When the internal temperature of a human body reaches one hundred and four degrees the temperature has exceeded tempering. By then, water empties from muscle fibers in an attempt to cool the skin. Cramps slump a person still. But the unending heat continues to elevate the body's temperature. The heart patters, beats, and thumps blood to preserve the function of each organ but with each pump the body heats and the demand for sweat increases. Without sweat, the heart pumps harder. At one hundred and five degrees, proteins denature, and the softest tissues begin to cook. Brain cells disintegrate - forever. The person grows faint and hallucinatory. The lucky fall unconscious before they feel from within the ignition of an inextinguishable fire. But for both the conscious and unconscious, reaching an internal temperature of one hundred and five degrees soon means death.

Another, more majestic, experience, coincides with death. The remaining bits of dimethyltryptamine - DMT - release in the brain. Aside from recreational or religious consumption, the only other time DMT is released into a person's mind is upon birth. In all observed instances, the individual experiences intense hallucinations, and euphoria. Space and time morph into similar dimensions. More inexplicably, a host of elves is frequently cited as visiting those under the influence of DMT. Don't let the elves distract you. What I remember most about my brief moment outdoors, after I awakened, was the euphoria which vibrated deep into my body. A fantasia which surpassed all previous pleasures. The touch of death caressed me, and I shook as a shivering virgin. I want its hand upon me again. Not just briefly or partly, but without end. Until I receive the inheritance of a fine and finished life. A borderless bliss, absent of origin and description.

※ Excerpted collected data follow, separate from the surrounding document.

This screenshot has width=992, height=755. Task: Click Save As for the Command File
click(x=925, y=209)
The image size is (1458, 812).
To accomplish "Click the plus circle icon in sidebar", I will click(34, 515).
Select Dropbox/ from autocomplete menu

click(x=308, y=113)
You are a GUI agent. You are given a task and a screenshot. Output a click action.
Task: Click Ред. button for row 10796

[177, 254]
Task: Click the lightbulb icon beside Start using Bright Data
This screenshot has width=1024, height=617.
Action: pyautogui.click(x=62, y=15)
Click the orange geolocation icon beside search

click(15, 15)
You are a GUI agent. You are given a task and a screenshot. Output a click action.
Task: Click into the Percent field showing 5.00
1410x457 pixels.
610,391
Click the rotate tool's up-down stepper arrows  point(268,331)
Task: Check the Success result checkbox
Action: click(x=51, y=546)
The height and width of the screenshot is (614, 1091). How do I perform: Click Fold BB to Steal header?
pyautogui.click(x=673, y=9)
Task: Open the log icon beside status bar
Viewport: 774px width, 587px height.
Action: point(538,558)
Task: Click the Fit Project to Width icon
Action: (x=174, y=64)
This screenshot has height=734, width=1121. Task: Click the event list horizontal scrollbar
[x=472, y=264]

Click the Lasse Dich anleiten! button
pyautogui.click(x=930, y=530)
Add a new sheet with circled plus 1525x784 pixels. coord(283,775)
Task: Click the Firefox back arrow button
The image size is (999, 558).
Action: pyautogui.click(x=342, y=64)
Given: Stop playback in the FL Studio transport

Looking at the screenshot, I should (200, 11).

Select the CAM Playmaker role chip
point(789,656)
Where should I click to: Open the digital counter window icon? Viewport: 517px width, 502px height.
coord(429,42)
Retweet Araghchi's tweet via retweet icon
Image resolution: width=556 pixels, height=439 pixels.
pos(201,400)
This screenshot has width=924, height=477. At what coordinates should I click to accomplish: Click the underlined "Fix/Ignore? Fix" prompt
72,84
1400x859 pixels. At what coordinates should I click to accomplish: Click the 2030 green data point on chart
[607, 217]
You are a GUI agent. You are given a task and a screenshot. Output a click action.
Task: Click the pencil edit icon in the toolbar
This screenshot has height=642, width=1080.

Sometime long ago ancestors banded together and turned against the sun, refusing to lend it sacrifices. We'd believed ourselves more clever than that ball of unrelenting fire. We even mocked its existence by making miniature versions, calling it nuclear, and tossed those bombs at another to silence our enemies. In short, we believed we'd conquered the sun, that its power was ours to wield, that though we were the recipients of its rays, it stood beneath us. Who dares mock me now? I hear the sun taunt. What other reparations remain except for each of us, lineage of the great and terrible figures, to surrender ourselves to its long repressed-wrath gradually seeping, scorching the earth?

A metamorphosis may have been happening after all. I could have sworn that my cocoon, my nest of serenity, left me unchanging. What I did not see was that I, like the sun, steadily, imperceptibly, evolved. My disdain for life trapped behind glass, cordoned into fragments certified as safe, underwent an immense mitosis. Until, like the outside world, my every thought boiled hot with hatred for what remained of this putrid earth of our own making. I only wish now to become the earth. To rest under its heat as a sort of sacrifice. I ask, sun, that you let that last breath feel like forever, enshrined in pleasure, as every last droplet of DMT rattles my every cellular receptor. In that rattling I will verify that what awaits me is not a dying, but a becoming. Like a water droplet poured onto a hot skillet, sizzling, until, vaporized, it rises above the pan free to roam wherever it most pleases. On the lips of that unsuspecting chef. To a place far beyond the kitchen. Wherever.

Outside, I begin to choke. It's happening again. 102. The shivering, perspiration, and moderate hallucinations. 103. This time I've vowed to stay aground. 104. Look at me. 105. Trembling in anticipation of your deadly kiss.